Simmers states that, on the other hand, Snakeskin is selective about the quality of poetry it will publish.

"We're not a "shovelware zine - the sort that indulges its poets by printing any old chunk of self-pitying pseudo-rock-lyric they hurl at the mailbox. We're very selective, though to be honest we've failed utterly when trying to codify the principles of our selectivity. George Simmers Photo
George Simmers
Essentially, we're just looking for something special: originality, wit, honesty, a way with words, resonance, surprises... Especially surprises."

Snakeskin is well known for its occasional theme issues. Recent theme issues have included a Nature poem issue, an all-rhyme issue, and months devoted
to Time, to Food, and to Myths. A recent very successful theme issue has was the July, 1997 issue, the "Terse Verse Special" in which no poem is over six lines in length. snakeskin

Snakeskin is unlike most webzines in that it is interested in continuities with the past. The webzine maintains a link page of "Snakeskin's heroes" - great poets of the past. The publication also pays homage to a neglected poet of a century ago in its special Arthur Symons pages.

A fascinating feature in the webzine is Contributing Editor Linda Crespi's Haiku Machine and Tanka Manufacturer.
Ms. Crespi has produced a "machine" which uses the JavaScript programming language to transform a limited but evocative vocabulary into syllabically and grammatically correct haikus and tankas. She has also created a program that permutates variations on a Shakespearian sonnet.
Javascript Haiku Machine

Today water droops.
Now snowflakes regret the past.
Still nobody mourns.
The results vary, of course; some are surprisingly beautiful. Are the results poetry? She grins and says, "You decide."

For those unacquainted with Japanese verse-forms, a haiku has three lines, of five seven and five syllables. A tanka is a five-line form. The lines are five, seven, five, seven and seven syllables long.

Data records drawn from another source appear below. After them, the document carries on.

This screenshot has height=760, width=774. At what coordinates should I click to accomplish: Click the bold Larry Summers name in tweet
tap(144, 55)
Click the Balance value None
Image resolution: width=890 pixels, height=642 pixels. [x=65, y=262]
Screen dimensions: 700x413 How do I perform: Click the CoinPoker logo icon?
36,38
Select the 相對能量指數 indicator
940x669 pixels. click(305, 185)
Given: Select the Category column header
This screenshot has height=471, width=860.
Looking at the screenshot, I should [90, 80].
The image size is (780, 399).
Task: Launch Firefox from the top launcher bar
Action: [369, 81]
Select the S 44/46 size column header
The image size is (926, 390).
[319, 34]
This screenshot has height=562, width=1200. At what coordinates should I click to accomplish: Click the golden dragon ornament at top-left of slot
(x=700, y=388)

Our attempt at creating programmed poetry with JavaScript yielded the following haikus:

The girls meditate.
I believe that the girls sigh.
Spring has disappeared.


And then...

Today water droops.
Now snowflakes regret the past.
Still nobody mourns.


A merging of technology and poetry? We certainly have read much worse poetry penned by human hands.

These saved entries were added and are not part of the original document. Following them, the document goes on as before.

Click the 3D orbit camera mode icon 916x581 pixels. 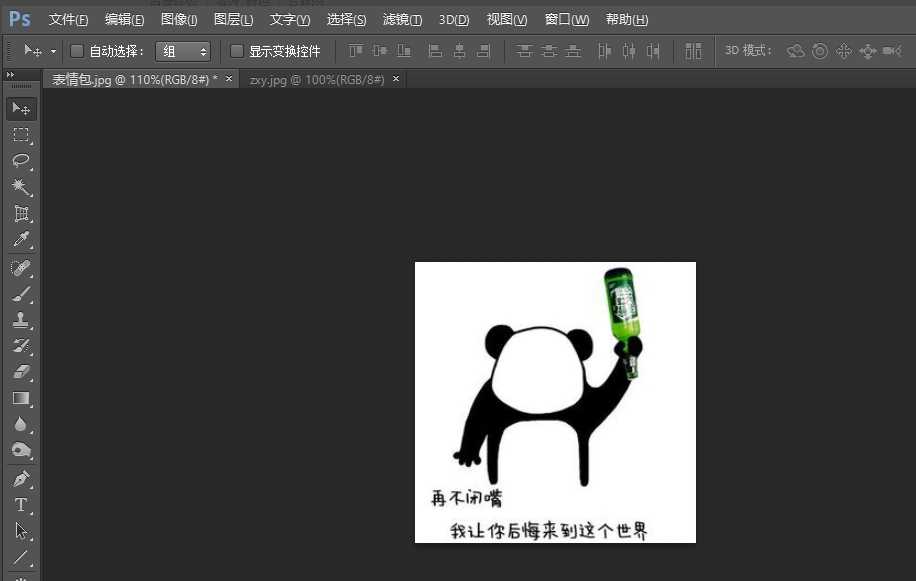click(x=795, y=51)
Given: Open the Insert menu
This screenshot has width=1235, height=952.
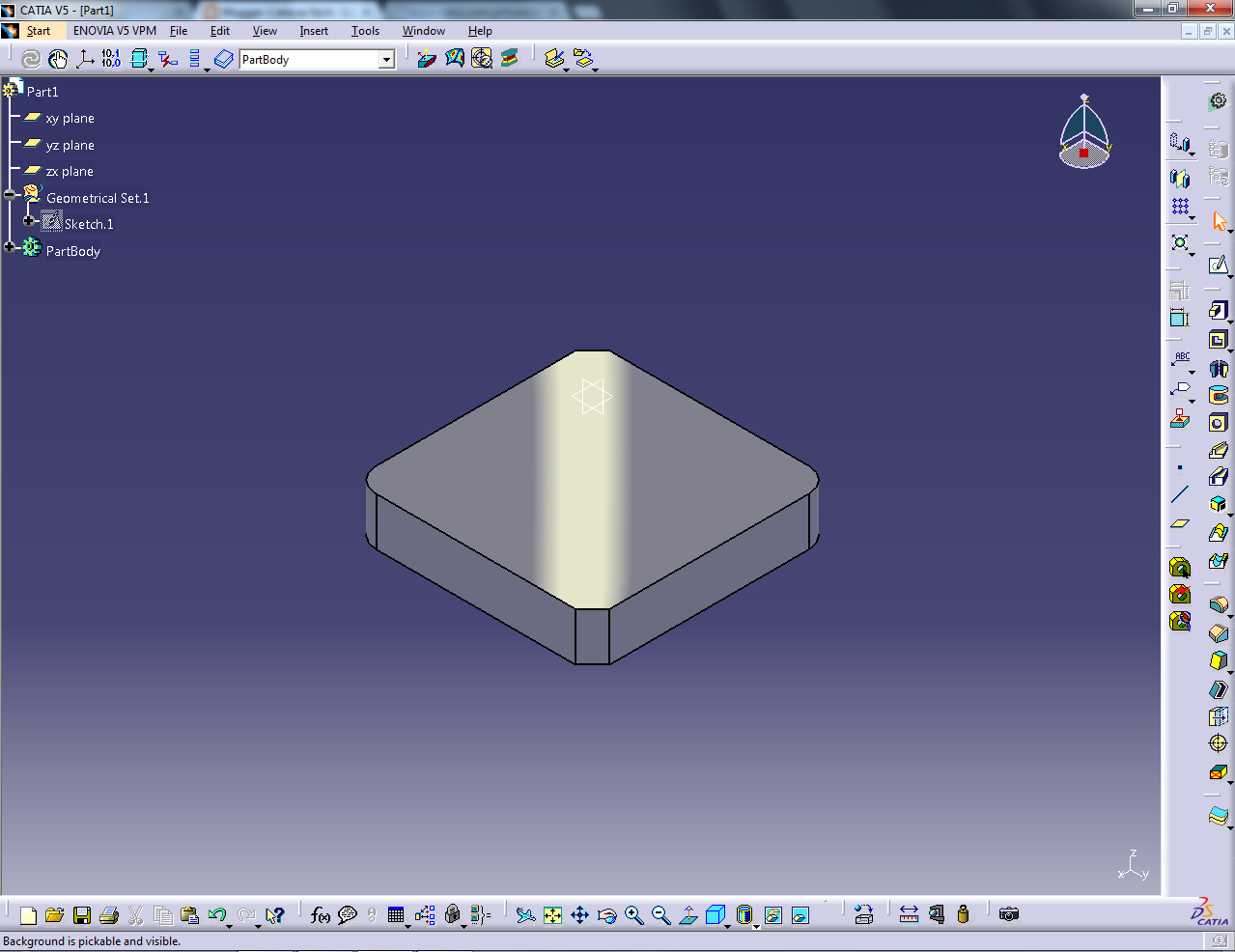Looking at the screenshot, I should click(314, 30).
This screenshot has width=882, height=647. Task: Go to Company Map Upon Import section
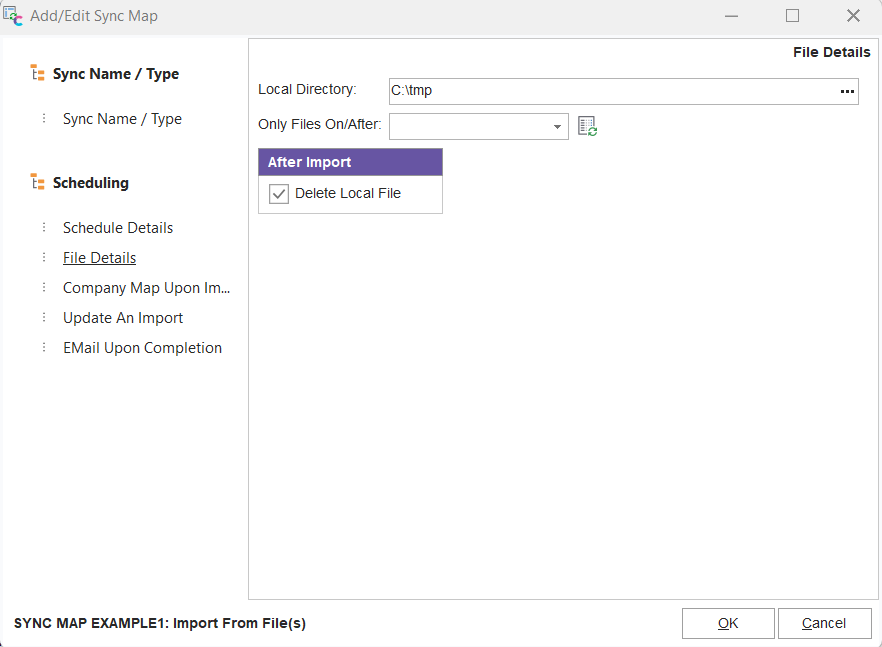(146, 288)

Snakeskin has a reputation for experimentation. The webzine has published poems written jointly by e-mail collaborators who've never met face to face. Snakeskin has more experiments lined up in its future: hypertext poems and more Javascript poetry programs from Linda Crespi are planned.

When asked about the future of Snakeskin, Simmers responded that, in general, the webzine will continue on its present course. Simmers states that,

"Things will change, but in ways our contributors will point out for us. As the Internet becomes the main medium by which new verse reaches its public (that's starting to happen already) poetry will be transformed as surely as it was by the coming of print or the development of the little magazine."

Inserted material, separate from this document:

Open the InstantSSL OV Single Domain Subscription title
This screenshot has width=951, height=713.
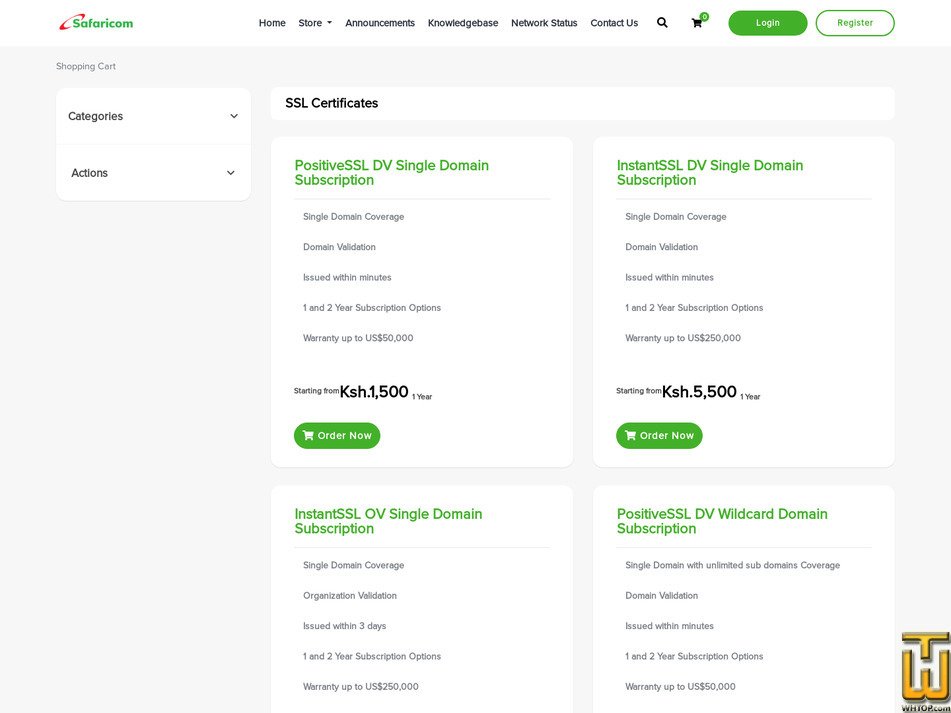tap(388, 521)
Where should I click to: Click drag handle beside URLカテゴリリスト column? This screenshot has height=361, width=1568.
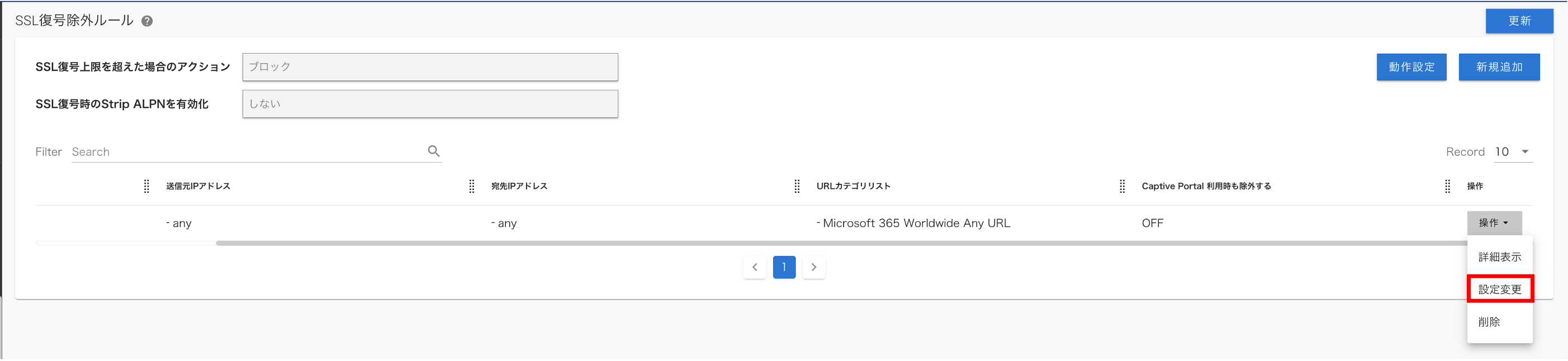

"So far there are only hints of what's to come. Already, though, we have the sense of poets gaining confidence from addressing a world-wide audience, and responding to instant feedback from their readers."


Simmers also elaborated on the effect of the Internet on the poetry world,

"One danger looming on the horizon is the emergence of a web-writing elite whose names crop up in almost every zine you look at. The web is international, but it's a tiny bit worrying to see the same poet published in London, New Zealand, and Idaho. Keeping the zine's quality distinctive may become a real issue."

And the challenges ahead?

"Now we're an established site. (Founded in December 1995, we sometimes feel like the grandaddies of the Web) We've got to keep looking for promise among the new poets, and not just rely on our regulars and the big boys who submit everywhere. So that's our resolution. To keep it new."

The August Issue of Snakeskin Poetry Webzine will be available online after the first week in August.